Write out each entry again. Keep every word exactly as it is.
= = = = =
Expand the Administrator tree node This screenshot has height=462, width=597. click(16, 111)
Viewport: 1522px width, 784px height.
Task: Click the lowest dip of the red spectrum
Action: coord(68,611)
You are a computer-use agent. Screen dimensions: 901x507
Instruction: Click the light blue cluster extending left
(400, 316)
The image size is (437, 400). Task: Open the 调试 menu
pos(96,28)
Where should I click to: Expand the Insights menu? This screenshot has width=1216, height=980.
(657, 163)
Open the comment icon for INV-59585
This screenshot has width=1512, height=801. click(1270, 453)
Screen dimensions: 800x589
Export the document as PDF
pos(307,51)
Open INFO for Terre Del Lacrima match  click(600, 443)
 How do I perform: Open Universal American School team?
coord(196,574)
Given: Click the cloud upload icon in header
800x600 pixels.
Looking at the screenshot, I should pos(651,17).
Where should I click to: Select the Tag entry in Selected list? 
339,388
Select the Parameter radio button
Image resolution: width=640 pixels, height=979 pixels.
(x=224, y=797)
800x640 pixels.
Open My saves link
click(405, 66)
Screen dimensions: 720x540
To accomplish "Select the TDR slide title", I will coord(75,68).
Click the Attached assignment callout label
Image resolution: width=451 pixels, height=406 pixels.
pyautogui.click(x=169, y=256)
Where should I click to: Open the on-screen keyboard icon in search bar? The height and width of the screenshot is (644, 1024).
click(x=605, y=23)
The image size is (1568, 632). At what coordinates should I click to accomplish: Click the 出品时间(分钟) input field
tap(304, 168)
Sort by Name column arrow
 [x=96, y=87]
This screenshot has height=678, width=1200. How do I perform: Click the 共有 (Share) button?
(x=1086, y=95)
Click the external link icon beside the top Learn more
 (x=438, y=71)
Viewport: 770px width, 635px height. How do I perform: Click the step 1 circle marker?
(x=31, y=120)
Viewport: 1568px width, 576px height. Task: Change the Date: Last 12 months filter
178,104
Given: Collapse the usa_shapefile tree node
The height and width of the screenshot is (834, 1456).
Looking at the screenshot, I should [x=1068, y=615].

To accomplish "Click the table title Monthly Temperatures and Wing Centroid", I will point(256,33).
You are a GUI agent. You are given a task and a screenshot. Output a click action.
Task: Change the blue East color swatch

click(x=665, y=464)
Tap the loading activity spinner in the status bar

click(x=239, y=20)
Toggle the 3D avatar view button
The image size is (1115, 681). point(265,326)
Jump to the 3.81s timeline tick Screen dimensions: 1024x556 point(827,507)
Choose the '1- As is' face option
= = = = =
» **Response to the exercise**:
Expand the Administrator tree node This screenshot has height=462, width=597. click(16, 111)
Viewport: 1522px width, 784px height.
Task: Click the lowest dip of the red spectrum
Action: coord(68,611)
You are a computer-use agent. Screen dimensions: 901x507
Instruction: Click the light blue cluster extending left
(400, 316)
The image size is (437, 400). Task: Open the 调试 menu
pos(96,28)
Where should I click to: Expand the Insights menu? This screenshot has width=1216, height=980.
(657, 163)
Open the comment icon for INV-59585
This screenshot has width=1512, height=801. click(1270, 453)
Screen dimensions: 800x589
Export the document as PDF
pos(307,51)
Open INFO for Terre Del Lacrima match  click(600, 443)
 How do I perform: Open Universal American School team?
coord(196,574)
Given: Click the cloud upload icon in header
800x600 pixels.
Looking at the screenshot, I should pos(651,17).
Where should I click to: Select the Tag entry in Selected list? 
339,388
Select the Parameter radio button
Image resolution: width=640 pixels, height=979 pixels.
(x=224, y=797)
800x640 pixels.
Open My saves link
click(405, 66)
Screen dimensions: 720x540
To accomplish "Select the TDR slide title", I will coord(75,68).
Click the Attached assignment callout label
Image resolution: width=451 pixels, height=406 pixels.
pyautogui.click(x=169, y=256)
Where should I click to: Open the on-screen keyboard icon in search bar? The height and width of the screenshot is (644, 1024).
click(x=605, y=23)
The image size is (1568, 632). At what coordinates should I click to accomplish: Click the 出品时间(分钟) input field
tap(304, 168)
Sort by Name column arrow
 [x=96, y=87]
This screenshot has height=678, width=1200. How do I perform: Click the 共有 (Share) button?
(x=1086, y=95)
Click the external link icon beside the top Learn more
 (x=438, y=71)
Viewport: 770px width, 635px height. How do I perform: Click the step 1 circle marker?
(x=31, y=120)
Viewport: 1568px width, 576px height. Task: Change the Date: Last 12 months filter
178,104
Given: Collapse the usa_shapefile tree node
The height and width of the screenshot is (834, 1456).
Looking at the screenshot, I should [x=1068, y=615].

To accomplish "Click the table title Monthly Temperatures and Wing Centroid", I will point(256,33).
You are a GUI agent. You are given a task and a screenshot. Output a click action.
Task: Change the blue East color swatch

click(x=665, y=464)
Tap the loading activity spinner in the status bar

click(x=239, y=20)
Toggle the 3D avatar view button
The image size is (1115, 681). point(265,326)
Jump to the 3.81s timeline tick Screen dimensions: 1024x556 point(827,507)
Choose the '1- As is' face option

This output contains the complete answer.